**Given instruction:**
Rewrite the entries from the line containing "Where should I" up to and including the line containing "tap(517, 16)", replacing "Search input field" with "search box" and changing nothing else. Return only those lines, with the pictures omitted.

**Input:**
= = = = = = =

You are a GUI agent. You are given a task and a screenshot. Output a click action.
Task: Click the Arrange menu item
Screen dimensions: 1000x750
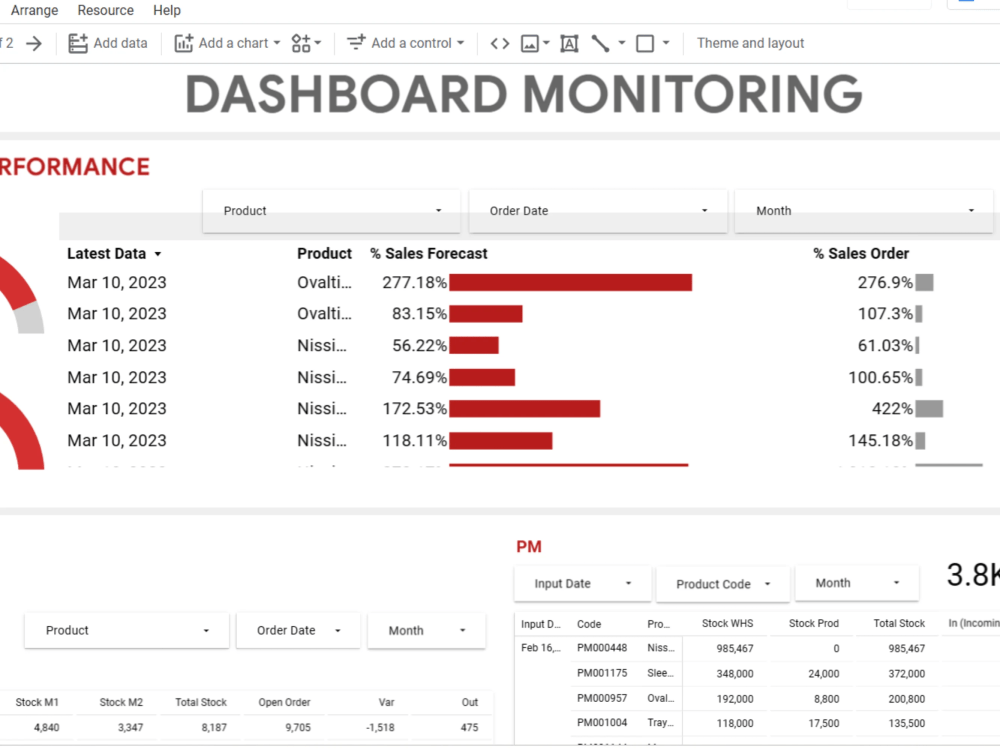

= = = = = = =

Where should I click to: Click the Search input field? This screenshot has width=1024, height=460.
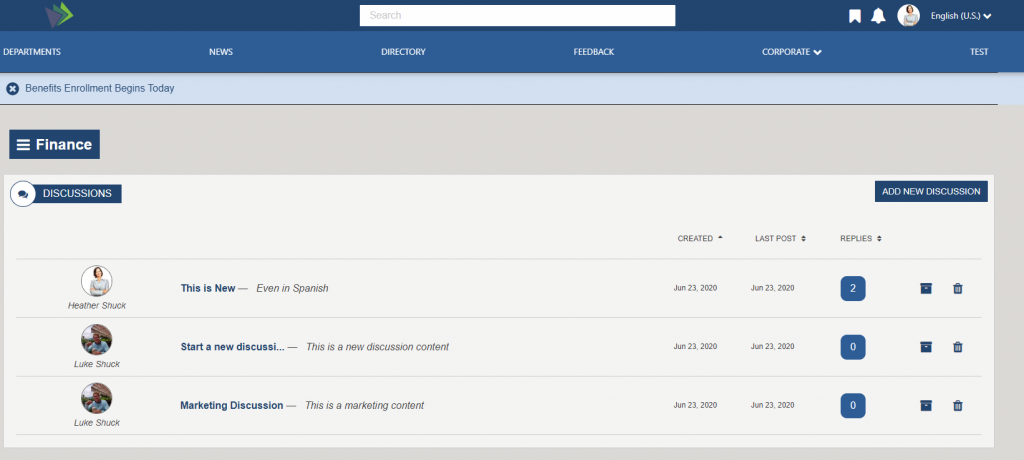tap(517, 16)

= = = = = = =

**Complete response:**
Where should I click to: Click the search box? This screenshot has width=1024, height=460.
tap(517, 16)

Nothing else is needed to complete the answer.